## Фрагмент текста
---+---
В.Б. Ваш, на мой взгляд, лучший роман "Укус ангела" многие, и я в том числе, относили к имперской фантастике. Иные критики оспаривали это утверждение. Как считаете вы сами? Вы — имперский человек? Что для вас значит империя?

П.К. Я не знаю, имперский ли я человек, но что сознание у меня, и вообще у моего и более старшего поколения — имперское, это несомненно. А разве может быть иначе, если такой кусок жизни прожит в империи? Надо отдать ей должное: какая ни на есть, но это была империя, и она обеспечивала нам определенные, подчас весьма своеобразные гарантии. Взять и разом переделать сознание — так ведь нормальный человек не может. Думая над феноменом имперского сознания, я в свое время "Укус ангела" и замыслил. Меня занимал вопрос: чего в трансцендентной перспективе, в идеале вожделеет имперское сознание? В результате каким-то образом сложилась картина будущей книги. Суть в том, что империя, которой удастся воплотить идею всемирности, неизбежно погибнет. Империя не может жить вне границ. Ей обязательно нужны границы, за которыми ее ждет опасность, за которыми находится враг. Без внешнего сосуществования с опасностью империя деградирует. Воплощение идеи всемирности убивает идею империи.

В.Б. Мы отчетливо видим это сегодня на примере США. Пока они имели ясные границы своего влияния, всё у них шло хорошо. Сейчас они увлеклись идеей всемирности и их, похоже, ждет печальный финал. Согласен с вами, хорошая и долговечная империя должна иметь свои границы, но как прийти к такому самоограничению в период своей высшей силы? И как вернуть эти границы в период упадка? Но империя оставляет за собой уже навечно свои следы. Свои меты. Скажем, Питер — имперский город, и другим уже никогда не будет. Он имперский по архитектуре, по истории, по культуре, по духу своему. Еще и поэтому все по-настоящему питерские писатели в лучших своих вещах — имперцы. И Анна Ахматова, и Николай Гумилев, и Андрей Битов, и даже Иосиф Бродский… Советская ли империя, царская ли, или даже нынешняя осколочная,— имперское пространство Питера изначально формирует имперское мышление человека. Ощущают ли его питерцы? В литературе, в искусстве, в восприятии мировой культуры?
---+---
## Перечень записей
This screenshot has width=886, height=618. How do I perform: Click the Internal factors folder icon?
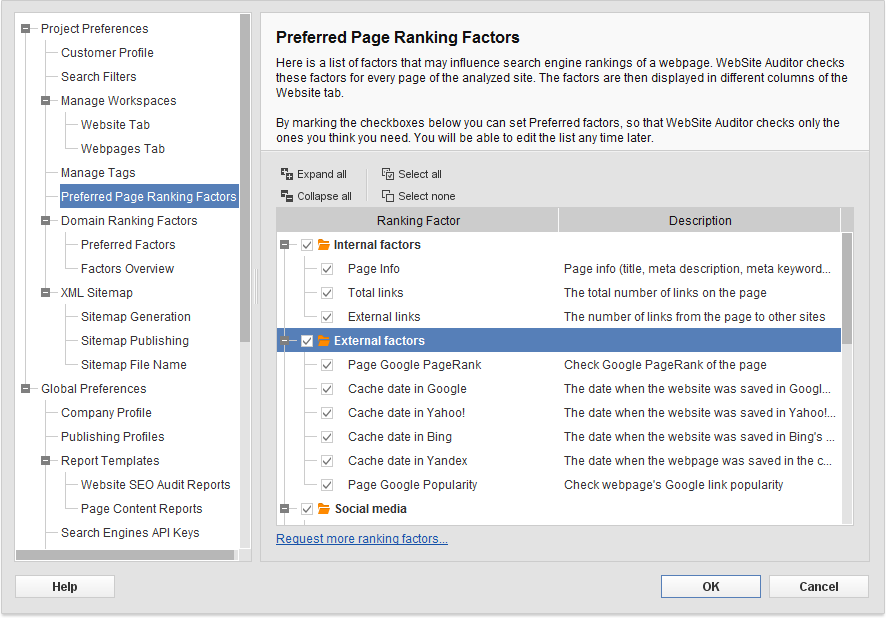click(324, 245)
---+---
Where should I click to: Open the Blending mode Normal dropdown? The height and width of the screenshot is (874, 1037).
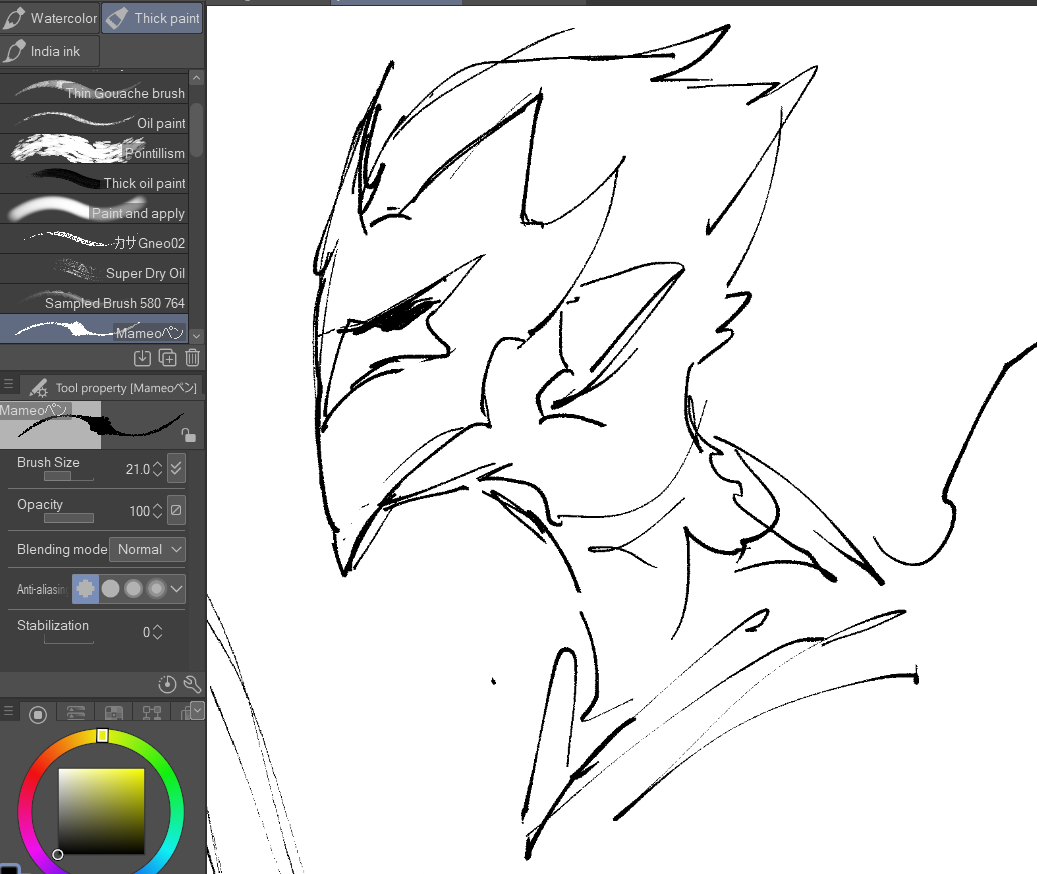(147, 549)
---+---
## Задания
**1)** Какая участь, согласно фрагменту текста, неизбежно ждет империю, которой удастся воплотить идею всемирности?
**2)** Повторите без изменений часть фрагмента текста, которая начинается со слов «В.Б. Ваш, на» и заканчивается словами «вас значит империя?».

## Ответы к заданиям
**1)** Такая империя неизбежно погибнет.

**2)**
В.Б. Ваш, на мой взгляд, лучший роман "Укус ангела" многие, и я в том числе, относили к имперской фантастике. Иные критики оспаривали это утверждение. Как считаете вы сами? Вы — имперский человек? Что для вас значит империя?